ただ、国会図書館では、寄贈された後に保存のため本を合冊して製本するなどの処置をしているので、実際の冊数はこの数字とは異なるようです。『帝國圖書館年報摘要』の明治32年度を見ると、「書籍及報告書雜誌新聞紙等寄贈者名」の「書籍」の項目に、次のように書かれています。

> 岡田丈太郎 三八九 枚 一六

『帝國圖書館明治三十二年報摘要』のp7より https://dl.ndl.go.jp/info:ndljp/pid/897118/14

これによると、岡田丈太郎から寄贈されたものは389冊と16枚で、これが国会図書館が実際に受け入れた冊数(タイトル数ではなく、物理的な冊数)と思われます。

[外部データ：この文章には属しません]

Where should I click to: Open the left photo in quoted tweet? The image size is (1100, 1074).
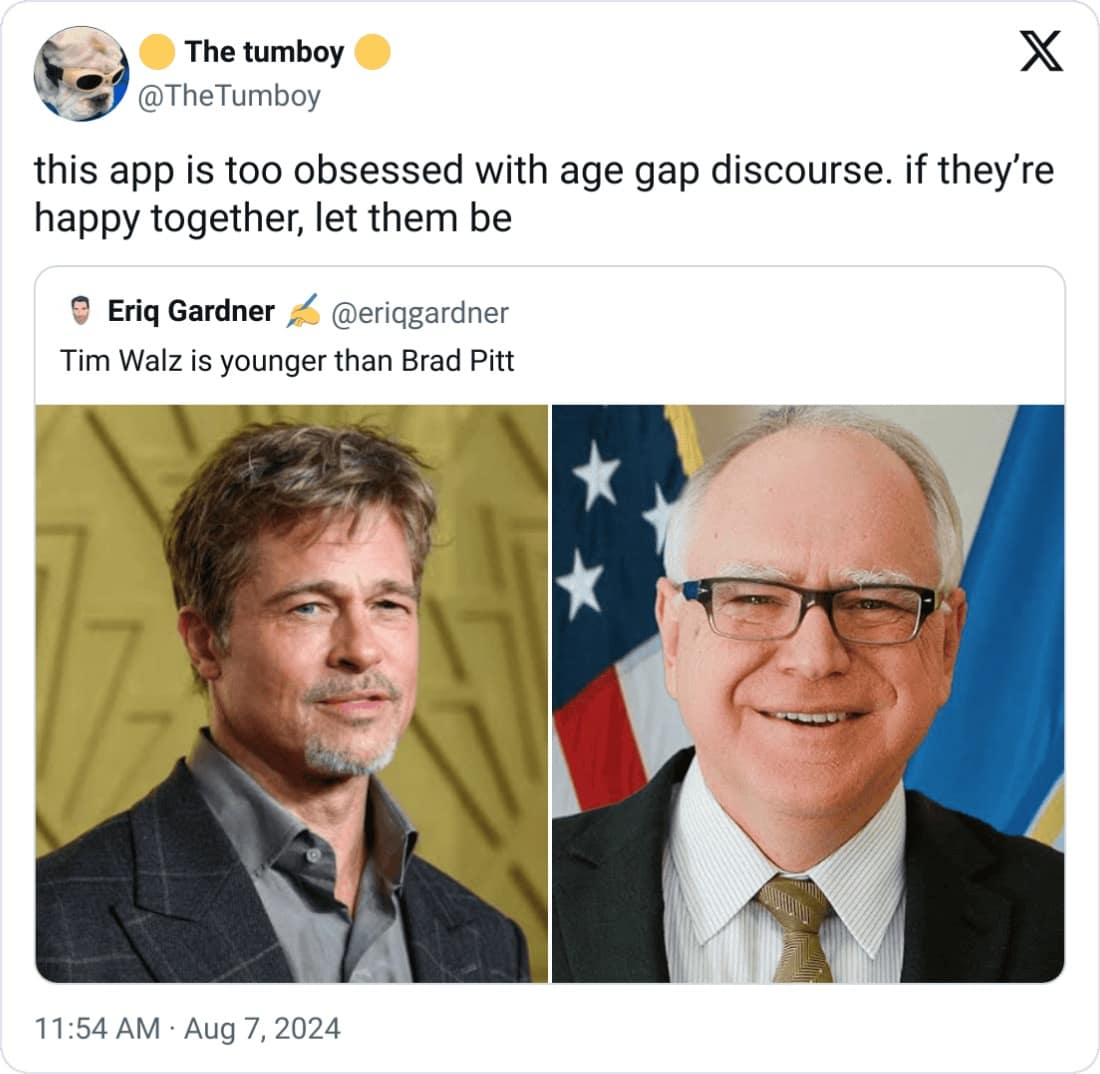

なお、磯田征一氏が作成した「国立国会図書館所蔵 全詰将棋書リスト」を見た感じでは、請求記号の 209-346 から 209-606 が岡田丈太郎から寄贈された本で、請求記号の 202-124 から 202-137 が岡田丈太郎から寄贈された1枚物に該当するようです。

国立国会図書館所蔵 全詰将棋書リスト http://1banboshi.on.coocan.jp/page03.htm#page03-02


追記

岡田丈太郎が寄贈した本には、「岡田丈太郎 寄贈本」の印のほかに、中央に「圖」の字がある円形の印が押されています。「圖」の周りには「民贈・明治三二・一一・六」とあるので、これは寄贈年月日を示す印のようです。

『將棋新報. 第1-5集』2コマより https://dl.ndl.go.jp/info:ndljp/pid/1911894/2

 

福岡大学図書館

 投稿者:管理人  投稿日:2020年 5月 5日(火)17時53分2秒
返信・引用 編集済
  追加や修正や情報不明本とあちこちに福岡大学図書館のデータをアップしました。
久し振りの大漁です。
発端は金子義隆さんからここに二代宗古図式があることを教えてもらったことでした。
内容が必ずしも全部分からなくても総目録に追加しておきたいのですが、この本は残念なことに刊年が江戸か明治かもはっきり掴めなくて、今後の情報を待つほかありませんでした。
これ以外の蔵書を求めて、福岡大学図書館のネット検索をすると、指棋の古棋書が少々で古図式はありませんでしたが、珍しく明治大正から昭和前期の本がかなりまとまってあって、これまでに知られていない詰棋書も2件ありました。
この時期は意外に棋書の出版が多くて、現代からの調査が行き届いていない感があります。まだまだ埋もれている本があると思っています。
福岡大学OBの詰棋人はいなかったかしら。「資料いろいろ」の中のトップ「古棋書所蔵 図書館・文庫リスト」を見て、自分の母校が載っていない人はぜひご一報ください。できればご自身で母校図書館に昭和20年以前の詰棋書がないか調べていただけると助かります。
詰棋書所蔵館のデータベース作成にご協力ください。